## WORK REQUEST
Repeat word for word the passage of the tobacco-control article from "With smoking responsible" to "way around it.".

## PROVIDED TEXT
29 April, 2021
What’s the first thing you notice when you see an old photograph of a cinema, the inside of a London bus or a restaurant? It might well be the cloud of cigarette smoke hanging in the air.
Across high-income countries from the UK to Australia, smoking has gone from glamorous guest to persona non grata in a host of public spaces. And last week, New Zealand’s government announced a suite of proposals that could be the final nail in the coffin for its tobacco industry. This includes a gradual increase of the legal smoking age and a potential ban on selling tobacco products to people born after 2004. All are designed to deliver on New Zealand’s ambitious goal of being fully smoke-free by 2025.
With smoking responsible for one in four cancer deaths in New Zealand, it’s clear that radical action is needed. However, the government itself has acknowledged the risk of unintended consequences – including the rise of a thriving black market for tobacco. And the move raises major questions about how far a government can intervene in individual health choices, and how effective that intervention can be. The bottom line is that if people don’t want to make the change, they’ll find a way around it.
Our SKY Girls tobacco prevention programme, active in five countries in Sub-Saharan Africa, works on the demand (or lack of it) side, and is designed to complement government intervention and regulation. Funded by the Gates Foundation, SKY uses behavioural change insights to strip the aspiration out of tobacco and help teenage girls make, and stick to, the choice not to smoke.
Tobacco use is complex – which means you have to come at it from all angles. We need governments to act, we need civil society to mobilise, and we need programmes that help people walk towards the change. In our view, that’s the best way to end tobacco-related deaths for good.

Saved entries:
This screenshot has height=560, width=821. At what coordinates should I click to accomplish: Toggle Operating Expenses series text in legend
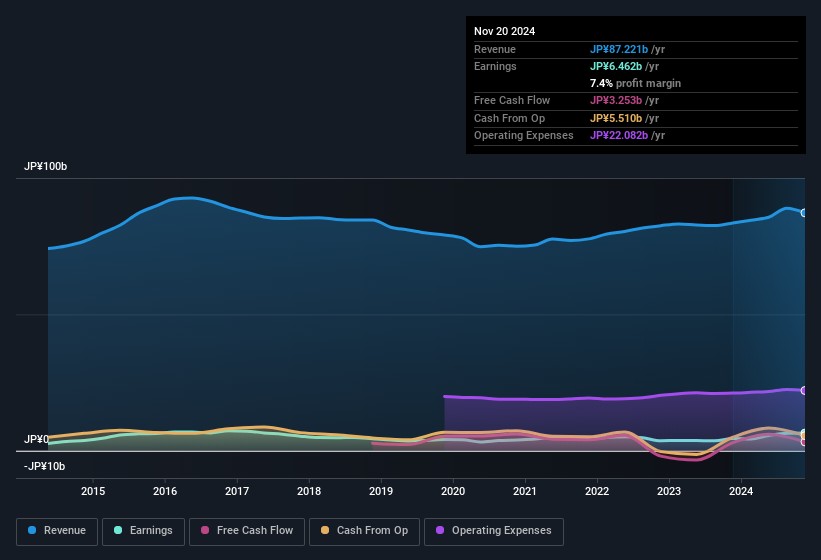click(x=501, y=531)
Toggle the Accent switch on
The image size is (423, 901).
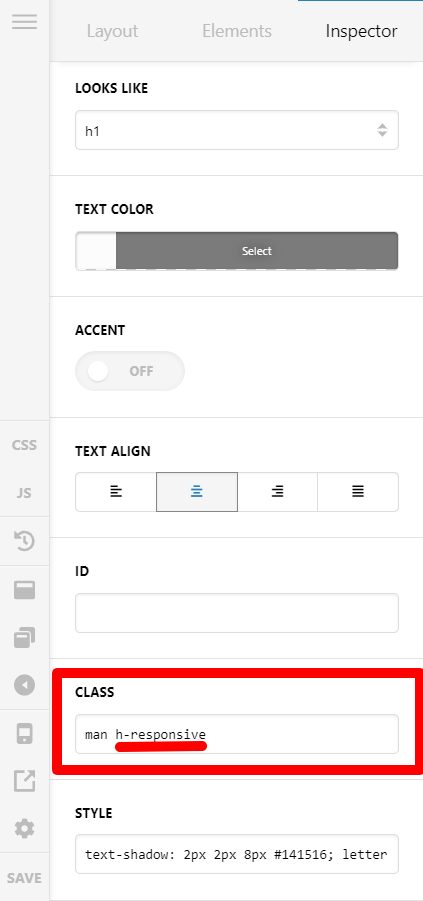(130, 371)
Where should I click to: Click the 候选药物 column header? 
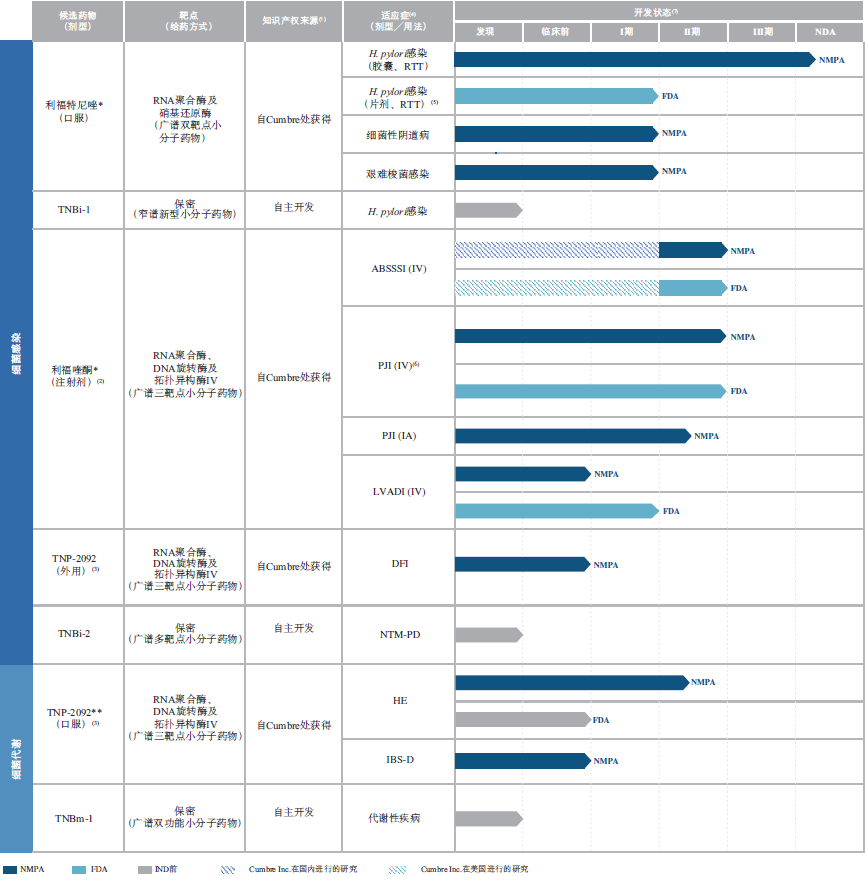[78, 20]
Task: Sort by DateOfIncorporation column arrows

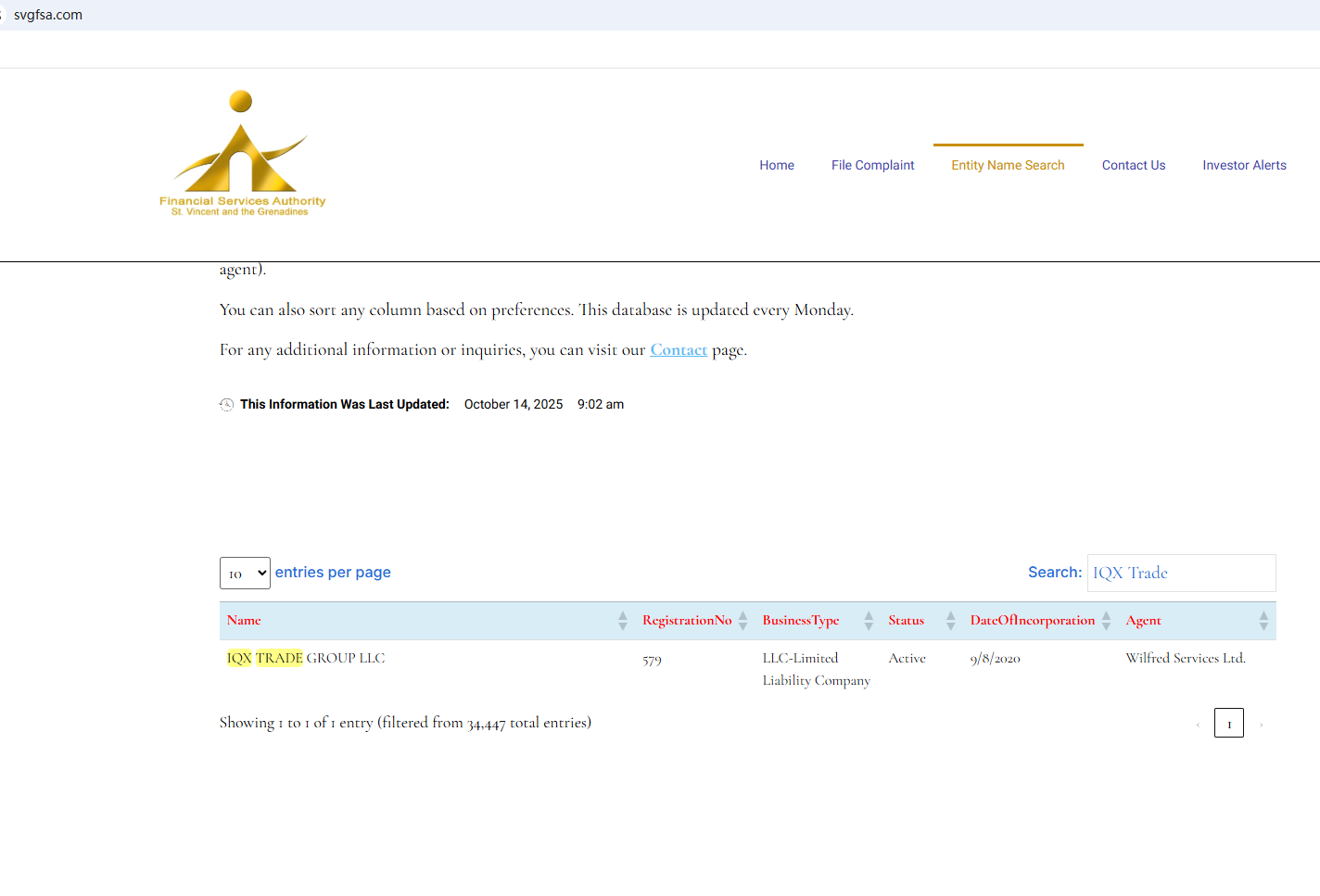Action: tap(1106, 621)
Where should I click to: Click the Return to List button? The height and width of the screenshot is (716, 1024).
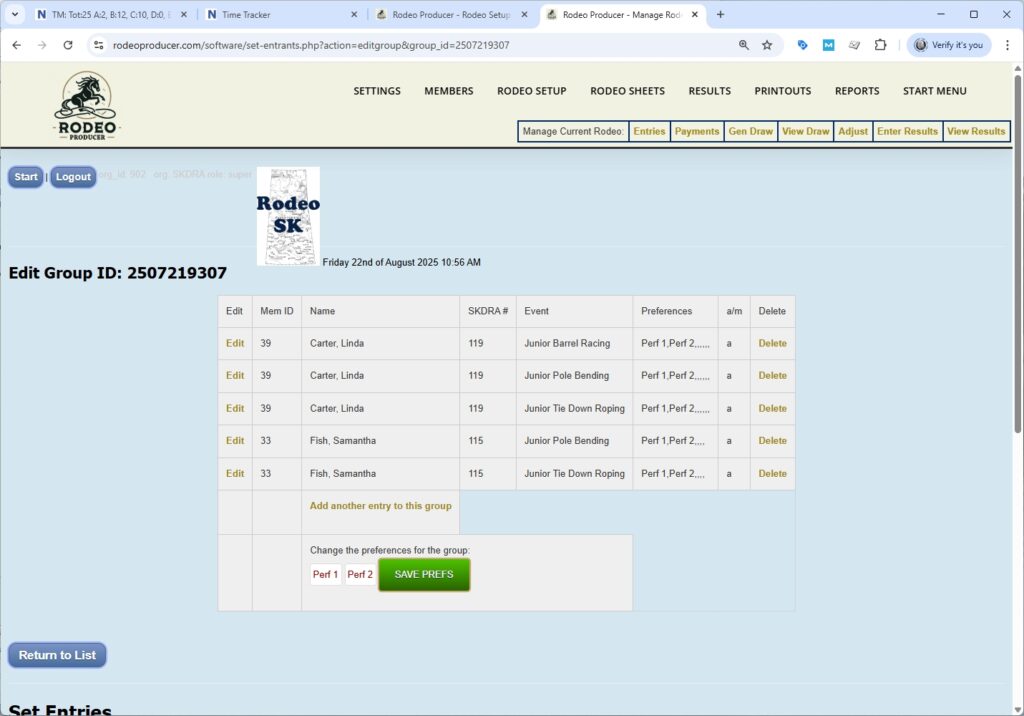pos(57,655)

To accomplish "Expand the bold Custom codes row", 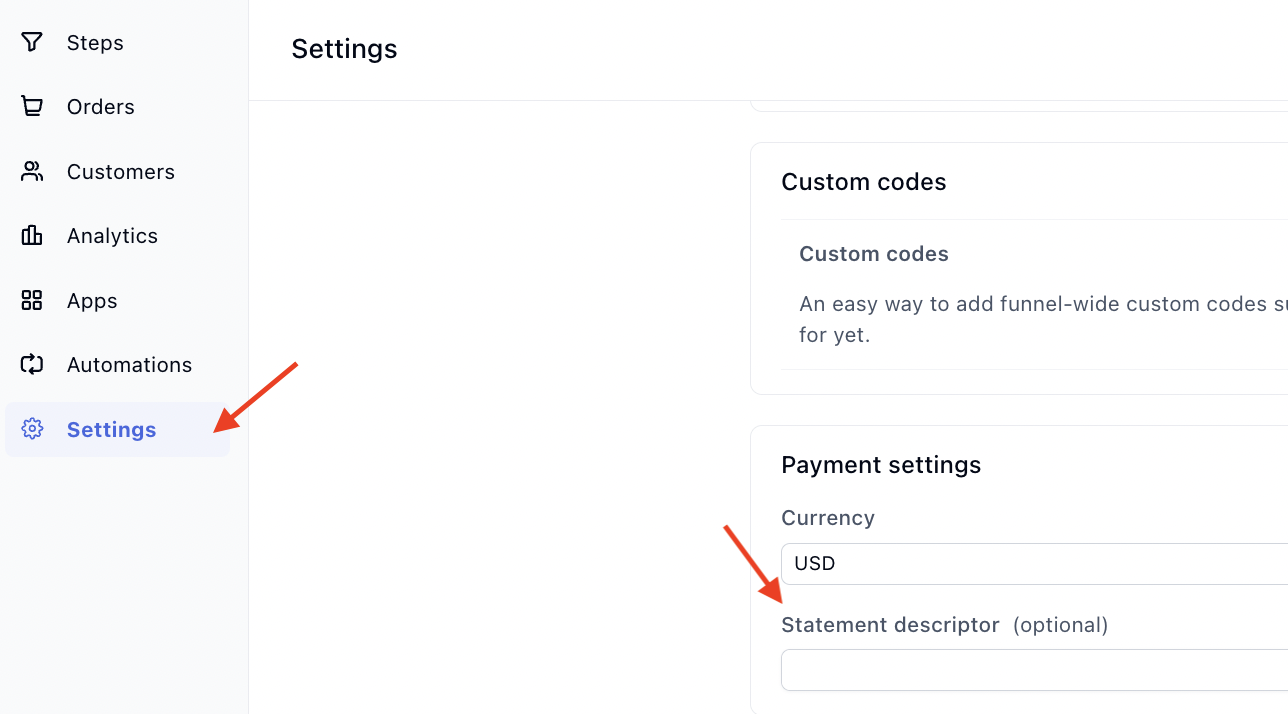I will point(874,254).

## REPLY TO THE TASK
With smoking responsible for one in four cancer deaths in New Zealand, it’s clear that radical action is needed. However, the government itself has acknowledged the risk of unintended consequences – including the rise of a thriving black market for tobacco. And the move raises major questions about how far a government can intervene in individual health choices, and how effective that intervention can be. The bottom line is that if people don’t want to make the change, they’ll find a way around it.